ProSoccerTalk | NBC Sports

Getty Images

Rooney: MLS taking advantage of trade structure, hindering American players

Manchester United legend and former D.C. United Designated Player Wayne Rooney laments the way in which Major League Soccer owners take “advantage” of the league’s trade and transfer system.

MLS’ trade and transfer system, partly influenced by other top American sports leagues, has earned the league the reputation of being the world’s most complicated and complex soccer league in the past. Every season, like in the NBA, NFL, NHL, or MLB, dozens of players are traded within the league, with little to no transparency on the process.

Speaking to Perfect Soccer’s “Ask A Pro Show,” founded and hosted by MLS veteran Quincy Amarikwa, Rooney questioned the way the league’s owners are exploiting their players via the system and said that American players, specifically, are bearing the brunt of it all.

“I didn’t realize it before, but obviously when I got there (MLS), I seen it,” Rooney told Amarikwa, who was his teammate at D.C. United. “My first week, we had a player who, when he finished training, he got told he was getting transferred onto somewhere else. I was like, ‘Why? What’s going on here? Where is he going? What’s going on?’ So, it’s difficult. I spoke to Steve (Birnbaum) a lot. I was like, “Can he do that? Is it that easy to do? Is it that easy to actually move someone on?’ There’s no thought behind it in terms of this person might have a family, children…. a life here. They might get told, ‘You know what? Move on.'”

I know it works that way in basketball (NBA) and in NFL, but those players get paid millions and millions of pounds. So, they look forward to have to do that, where MLS players can’t. They probably get a small percentage of money which won’t even cover the bills, won’t even cover what they have to live on. It’s wrong for that to happen. I think MLS needs to really look at that because, from seeing it, a lot of them owners are taking advantage of the league [structure], which is affecting American players. It might benefit [others]. For me, I went there for 18 months, Zlatan [Ibrahimovic] was there for two years. We benefited from getting good adaptation in the USA, scoring a few goals.

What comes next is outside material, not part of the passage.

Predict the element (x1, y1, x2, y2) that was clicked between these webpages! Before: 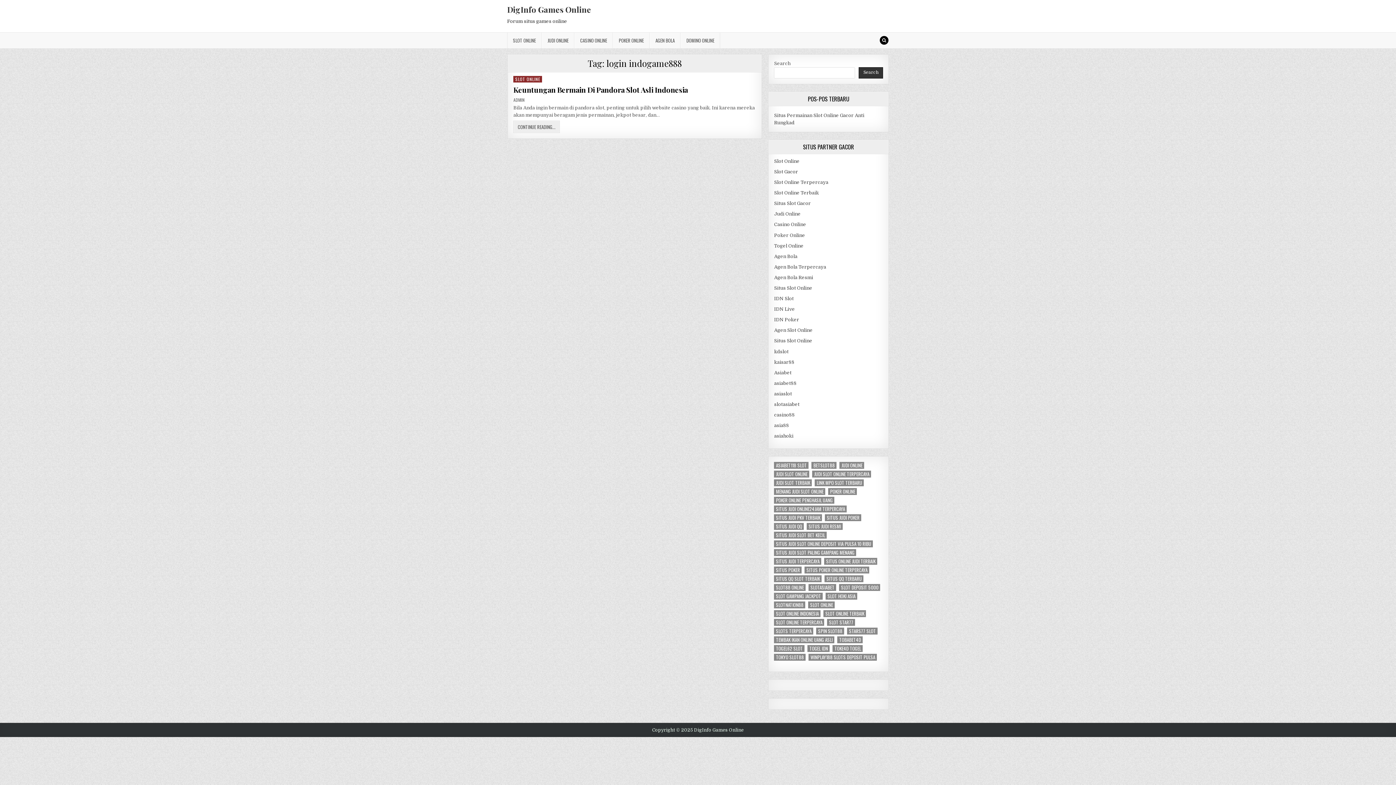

But for the guys who you leave behind, which I’ve never gotten to speak to, it still sits wrong with me, deep inside of me, which I don’t think is the case with all foreign players who are coming in.

During his time in the league, Rooney, who left MLS in August 2019 with two years left in his contract, slammed the league for its travel arrangements, which provides its franchises a few charter options per season.

The 34-year-old ended his 18-month spell in the nation’s capital with 25 goals in 52 appearances, before returning to his native England to join Derby County as a player-coach.